You’ve done a lot of on-the-ground, public advocacy work. Have you encountered any challenges or tensions in bringing this work together with your research?
With a lot of the work in terms of technology abuse, you need to learn from what people are experiencing, how they understand the technology, what's going to help them figure it out. And that work is often client centered, so they're driving it. I can develop something that might be very useful, but if it's not right for a population, or people don't want to use it or it's not what they're looking for, then there's a mismatch. So I try to pay close attention to delivering tools and services that can be helpful to both the research community as well as people that I'm working with.
I would say that the challenge is just in terms of timelines. It takes a long time to do that kind of work, both seeking IRB [Institutional Review Board] approval for working with survivors or people dealing with difficult situations, and you're working around people's lives and schedules and things of that nature. So, it just takes a little bit longer than working with a data set, for example.
I look at my work very much in terms of ecosystems. I work with a lot of at-risk groups, you know, [and imagine a member of an at-risk group] as the center of an ecosystem and ask: who else is that person interacting with?
I try to go into the place that that person is. Not literally, but in the sense of understanding the problem from their perspective, from their ecosystem.
I really like that word, ecosystems.

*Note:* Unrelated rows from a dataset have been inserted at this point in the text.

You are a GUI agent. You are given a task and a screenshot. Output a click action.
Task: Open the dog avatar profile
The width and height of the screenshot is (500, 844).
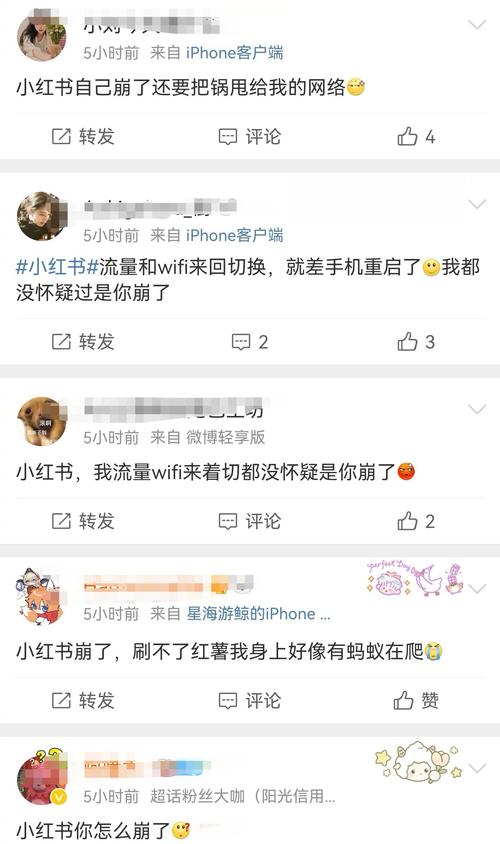[x=42, y=421]
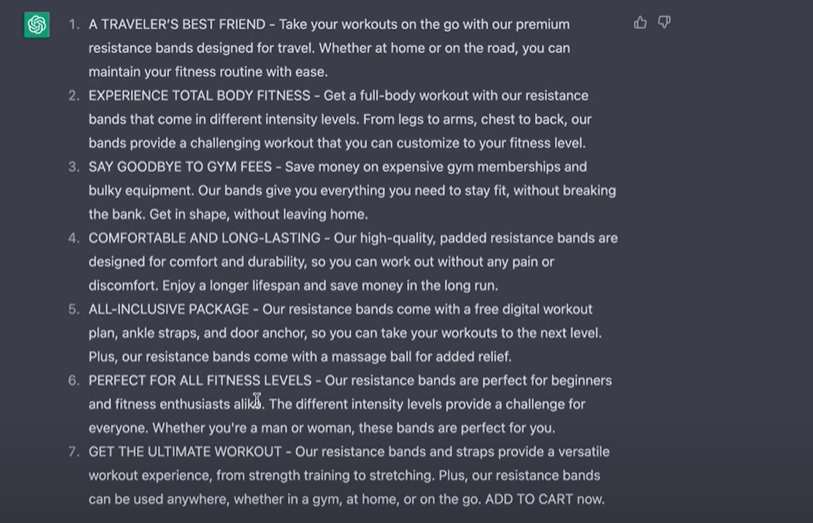
Task: Click the thumbs down feedback icon
Action: [x=664, y=23]
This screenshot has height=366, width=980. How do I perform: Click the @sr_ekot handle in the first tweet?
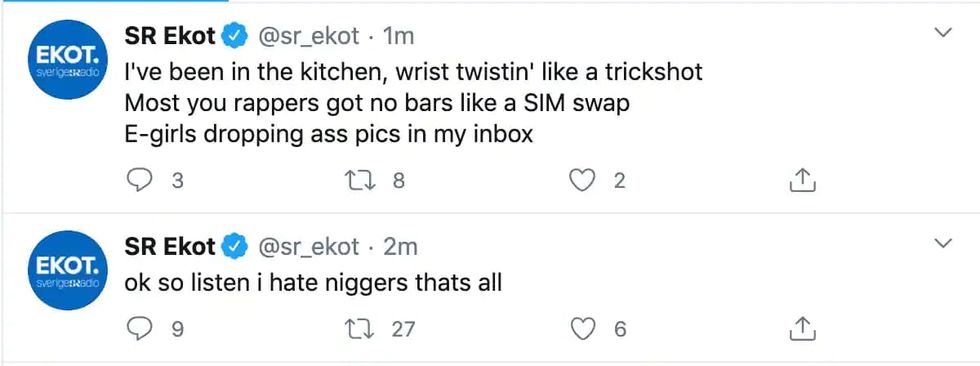pyautogui.click(x=309, y=37)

I've done a little bit of work on values in science, namely concerned with the championing of objectivity in science. I think that when people try to promote objectivity as the sole value in science, they often end up doing this thing where they envision objectivity as you have the scientist looking down upon the world. It seems like the ecosystems approach subverts that very intentionally, and asks, instead of this one-directional researcher’s gaze looking down at the target population, what would it look like to not look down, but to kind of look outward almost? Does that seem right?
Yes, because for the work that I do, it's always trying to understand what's going on in the ecosystem. So if I'm looking at it from a survivor's perspective, part of what I'm learning about is what is of concern to the [abuse] survivor. If they're trying to receive support from an advocate [but] there might be an abuser or attacker that's trying to oppose that effort, they might feel like their location is being tracked. We might be trying to solve that, but it might not be safe to do so. And so you need to understand, as a researcher, how to work in ways that are focused on safety. And so I work closely to make sure that my work is not only aligning with the needs of the survivor, but doing everything safely, making sure all the checks and balances are there.
Most of my research is from a multi-stakeholder perspective. If I'm working with children and need to understand if they're in social services or there are parents or people of concern in their lives, I need to ask what the schools are doing. I take into account a lot of different factors to try to figure out how these different stakeholders or communities that they're interacting with might impact a tech safety issue.
Interviewer
Erica Bigelow is a Philosophy Ph.D. student at the University of Washington in Seattle. During the summer of 2023, she interned with the Berkman Klein Center’s communications team and the Cyberlaw Clinic. Her research interests include feminist philosophy, disability, emotions, and social epistemology.